---- RAW DATA

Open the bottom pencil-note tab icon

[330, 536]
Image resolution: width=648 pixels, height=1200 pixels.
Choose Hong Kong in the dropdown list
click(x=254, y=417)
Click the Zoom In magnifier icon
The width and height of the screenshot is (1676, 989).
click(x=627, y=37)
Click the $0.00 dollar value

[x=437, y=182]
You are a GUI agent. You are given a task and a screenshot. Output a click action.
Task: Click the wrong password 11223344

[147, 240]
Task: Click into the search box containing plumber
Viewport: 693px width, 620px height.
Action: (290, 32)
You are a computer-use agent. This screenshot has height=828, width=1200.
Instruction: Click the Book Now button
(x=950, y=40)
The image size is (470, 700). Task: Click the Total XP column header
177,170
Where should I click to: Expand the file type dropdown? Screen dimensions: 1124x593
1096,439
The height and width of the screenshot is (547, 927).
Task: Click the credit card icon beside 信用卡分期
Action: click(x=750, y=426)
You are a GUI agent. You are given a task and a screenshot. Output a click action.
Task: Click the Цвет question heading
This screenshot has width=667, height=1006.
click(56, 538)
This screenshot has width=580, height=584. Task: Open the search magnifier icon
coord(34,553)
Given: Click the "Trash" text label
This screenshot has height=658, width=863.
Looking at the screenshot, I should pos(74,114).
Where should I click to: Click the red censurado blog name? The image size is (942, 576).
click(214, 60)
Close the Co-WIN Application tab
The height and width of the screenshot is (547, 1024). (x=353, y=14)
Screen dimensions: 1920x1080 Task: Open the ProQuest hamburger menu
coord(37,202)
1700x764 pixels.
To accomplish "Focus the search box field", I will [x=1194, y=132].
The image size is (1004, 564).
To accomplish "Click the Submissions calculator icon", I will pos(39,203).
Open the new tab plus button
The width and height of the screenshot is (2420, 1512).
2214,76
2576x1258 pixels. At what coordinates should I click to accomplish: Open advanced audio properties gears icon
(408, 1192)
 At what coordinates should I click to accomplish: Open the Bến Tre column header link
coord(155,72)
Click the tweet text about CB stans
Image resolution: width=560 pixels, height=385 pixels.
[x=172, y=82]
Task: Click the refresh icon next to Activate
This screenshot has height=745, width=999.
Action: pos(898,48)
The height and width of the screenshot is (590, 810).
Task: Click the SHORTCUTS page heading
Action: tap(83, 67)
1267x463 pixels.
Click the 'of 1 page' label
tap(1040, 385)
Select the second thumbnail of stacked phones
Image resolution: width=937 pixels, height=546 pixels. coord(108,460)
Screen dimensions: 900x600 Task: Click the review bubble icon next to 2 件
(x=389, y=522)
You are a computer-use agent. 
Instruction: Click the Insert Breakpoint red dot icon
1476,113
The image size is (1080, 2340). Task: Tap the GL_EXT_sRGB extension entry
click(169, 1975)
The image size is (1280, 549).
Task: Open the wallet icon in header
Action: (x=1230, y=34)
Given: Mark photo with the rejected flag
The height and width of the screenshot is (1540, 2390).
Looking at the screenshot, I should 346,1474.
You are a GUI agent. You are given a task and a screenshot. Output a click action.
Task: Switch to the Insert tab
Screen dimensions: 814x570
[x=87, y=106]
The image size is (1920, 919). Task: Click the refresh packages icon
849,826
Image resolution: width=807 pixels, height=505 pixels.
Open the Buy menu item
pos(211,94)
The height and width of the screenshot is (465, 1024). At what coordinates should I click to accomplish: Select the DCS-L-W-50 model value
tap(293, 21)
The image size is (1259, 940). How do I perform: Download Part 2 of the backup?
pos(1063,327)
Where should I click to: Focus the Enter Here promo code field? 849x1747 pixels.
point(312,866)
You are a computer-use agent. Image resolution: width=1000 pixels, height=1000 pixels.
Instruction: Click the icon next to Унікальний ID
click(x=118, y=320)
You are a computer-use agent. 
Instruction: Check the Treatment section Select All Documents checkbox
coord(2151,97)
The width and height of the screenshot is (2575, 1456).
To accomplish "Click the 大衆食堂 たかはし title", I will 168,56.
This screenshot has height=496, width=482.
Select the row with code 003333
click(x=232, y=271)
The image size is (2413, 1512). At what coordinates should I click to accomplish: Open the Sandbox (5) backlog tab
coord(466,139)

--------

Copy the lines of the material verbatim, from the line with "Given: Click the" up to and including the line with "coord(155,72)".

THE ANSWER:
Given: Click the "Trash" text label
This screenshot has height=658, width=863.
Looking at the screenshot, I should pos(74,114).
Where should I click to: Click the red censurado blog name? The image size is (942, 576).
click(214, 60)
Close the Co-WIN Application tab
The height and width of the screenshot is (547, 1024). (x=353, y=14)
Screen dimensions: 1920x1080 Task: Open the ProQuest hamburger menu
coord(37,202)
1700x764 pixels.
To accomplish "Focus the search box field", I will [x=1194, y=132].
The image size is (1004, 564).
To accomplish "Click the Submissions calculator icon", I will pos(39,203).
Open the new tab plus button
The width and height of the screenshot is (2420, 1512).
2214,76
2576x1258 pixels. At what coordinates should I click to accomplish: Open advanced audio properties gears icon
(408, 1192)
 At what coordinates should I click to accomplish: Open the Bến Tre column header link
coord(155,72)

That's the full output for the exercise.